Set<String> currResults = new HashSet<String>(results);
This is \$O(m)\$ where \$m\$ is the number of entries in the Set
. Note that that will change as you go.
String charToAdd = String.valueOf(c);
results.add(charToAdd);
This takes constant time.
for (String s : currResults) {
This takes \$O(m)\$ time again.
for (int i = 0; i < s.length() + 1; i++) {
This takes \$O(l)\$ time, where \$l\$ is the length of this string. Again, this will change over time.

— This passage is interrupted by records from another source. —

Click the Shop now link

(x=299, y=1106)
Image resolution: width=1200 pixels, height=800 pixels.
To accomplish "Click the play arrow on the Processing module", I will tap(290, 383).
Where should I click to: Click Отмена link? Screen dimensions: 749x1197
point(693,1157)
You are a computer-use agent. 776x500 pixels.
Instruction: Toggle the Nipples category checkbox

String newWord = s.substring(0, i) + charToAdd + s.substring(i);
This takes \$O(l)\$ time, as it involves copying s
to a new string.
if (newWord.length() == str.length()) {
realRes.add(newWord);
}
else {
results.add(newWord);
}
This takes constant time.
We do \$n\$ iterations of the outer loop.
First iteration
\$n\$ is the number of characters in str
and will be throughout.
\$m\$ is 0. We haven't put any entries in the set yet.
\$l\$ doesn't exist. We never get to that section of code.

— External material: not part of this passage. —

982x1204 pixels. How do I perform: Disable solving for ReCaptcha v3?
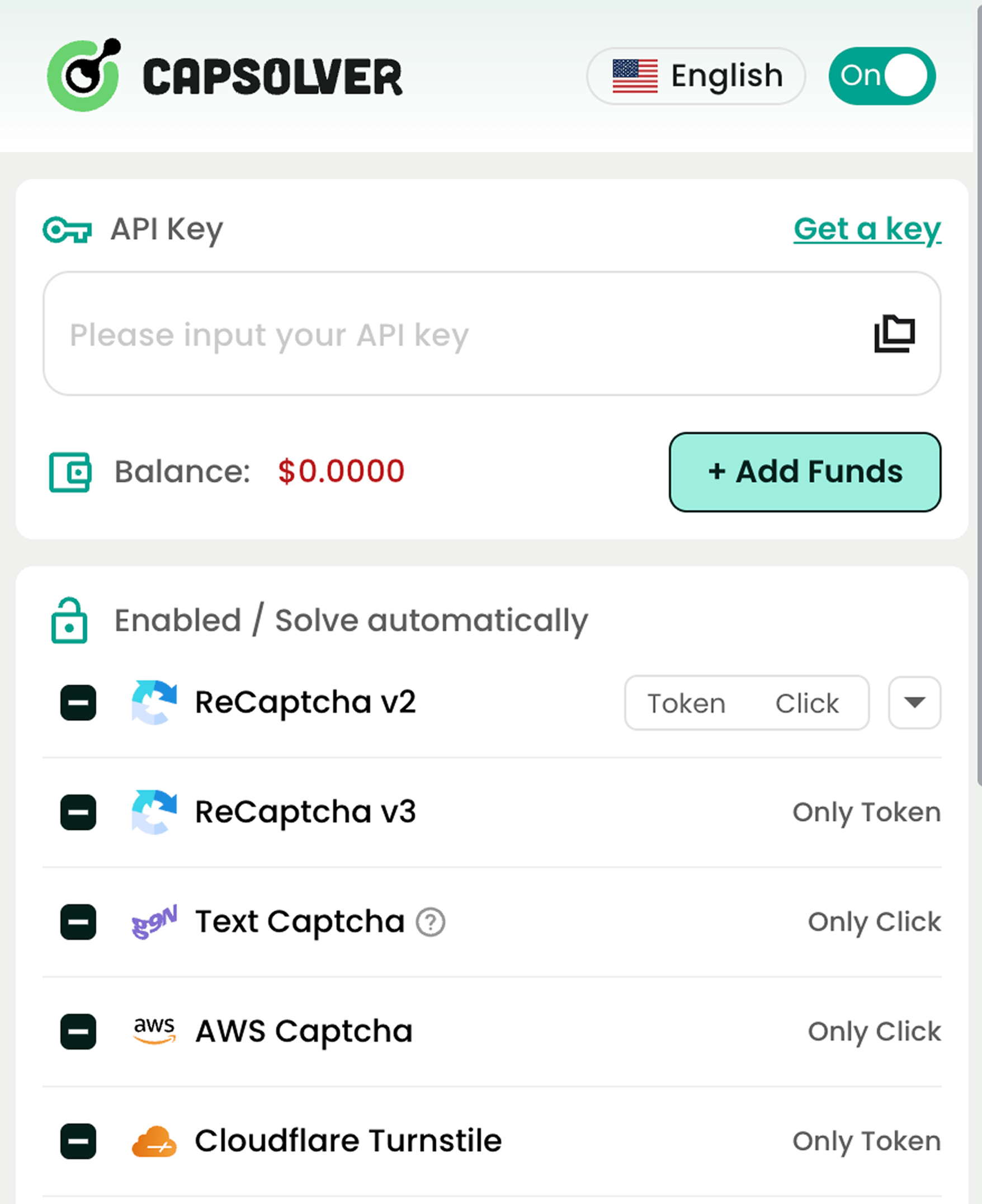pos(78,812)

We end with one entry in results
and no entries in realRes
.
Second iteration
\$m\$ is 1.
\$l\$ is 1.
We end with three entries in results
and no entries in realRes
.
Third iteration
\$m\$ is 3. This is 2 + 1.
\$l\$ ranges from 2 to 1.
We end with nine entries in results
and no entries in realRes
.
Fourth iteration
\$m\$ is 9. This is 3 * 2 + 2 + 1.
\$l\$ ranges from 3 to 1.
We end with forty entries in results
and no entries in realRes
.
nth iteration
We end with \$n!\$ entries in realRes
. We add increasing numbers of strings to results
, equal to \$\sum\limits_{i=1}^{n-1} i!\$. Note that that is less than \$n!\$.

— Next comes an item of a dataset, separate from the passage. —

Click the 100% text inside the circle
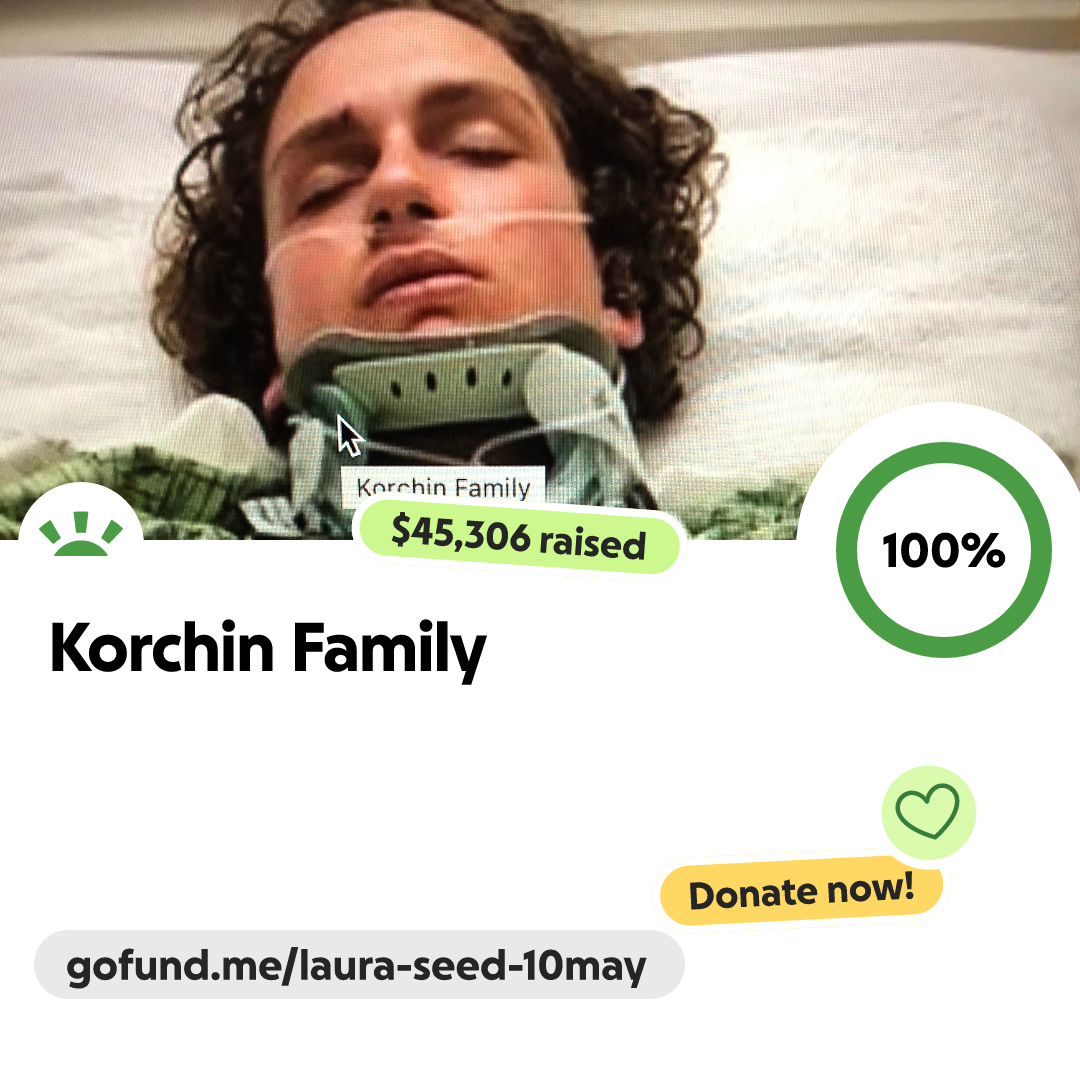 [944, 551]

Note that this assumes that all the characters in the string are different. If some characters repeat, this will exaggerate the number of entries. Of course, for Big-O notation, that's fine. So we can say that overall this is still \$O(n!)\$.
Alternately styled code
public static Set<String> getPermutations(String str) {
Set<String> results = new HashSet<>();
Set<String> partials = new HashSet<>();
for (char c : str.toCharArray()) {
List<String> current = new ArrayList<>();
String charToAdd = String.valueOf(c);
for (String s : partials) {
for (int i = 0; i <= s.length(); i++) {
String newWord = s.substring(0, i) + charToAdd + s.substring(i);
if (newWord.length() == str.length()) {
results.add(newWord);
} else {
current.add(newWord);
}
}
}
partials.add(charToAdd);
partials.addAll(current);
}
return results;
}
I don't like the name results
for what you had. It's not results. It's partial permuations. So I changed it to partials
.
With the name results
available, I'd prefer that to realRes
.
I find it easier to read if we do the toCharArray
in the for
loop itself. That way I don't have to look around to find what cArray
is.
Rather than copy the entire set to another set on every iteration, I'd rather just copy the things that I'm adding. So I made a List
for that purpose. That (and moving the charToAdd
add
) allows us to loop directly over partials
rather than the new collection.
We can save a math operation if we say i <= s.length()
rather than i < s.length() + 1
. I also find it a bit clearer about what it is doing.
The Java standard is to do the fully cuddled else
. It's not a big deal if you do it the other way, but I changed that on my way through.